30 maggio 2005

Mercati online, comportamenti offline.



Siccome vorrei la porta blindata per il mio alloggio, la scorsa settimana ho fatto una ricerca su Paginegialle di tutti i rivenditori e installatori nella mia zona.

Ho scoperto con soddisfazione che la maggior parte di loro ha un indirizzo email e/o un sito web con form Richiesta preventivo. I titoli recitano generalmente: inviateci i vostri dati, saremo lieti di fornirvi un preventivo.

[Ora, per chi non lo sapesse, una porta standard modello base misura 85 cm x 210 cm (esattamente quello che mi serve), ha un telaio che deve essere murato e una parte esterna che deve assomigliare a quelle già presenti nel condominio. Stop. Le altre cose -- tipo serratura, maniglie, spioncino -- sono opzioni.]

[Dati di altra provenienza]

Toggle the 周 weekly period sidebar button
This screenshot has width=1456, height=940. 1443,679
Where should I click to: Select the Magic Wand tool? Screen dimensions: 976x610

Forte di questa nozione, ho inviato più di 15 email e form ad altrettante aziende che pubbicizzavano il proprio contatto on-line con la cortese richiesta di un preventivo di fornitura e posa di una porta blindata standard.

Risultato: ho ricevuto una sola risposta che recitava laconicamente: non abbiamo abbastanza informazioni per fornirle un preventivo.

Mi chiedo che cosa volessero sapere ancora. Forse se mi sono ricordato di buttare quelle due mozzarelle scadute che ho nel frigo. Oppure se quando sono al telefono ho l'abitudine di scarabocchiare su un bloc notes.

Non c'è dubbio: al momento molti mercati NON sono ancora conversazioni. Piuttosto, sono tentativi goffi di stare al passo coi tempi.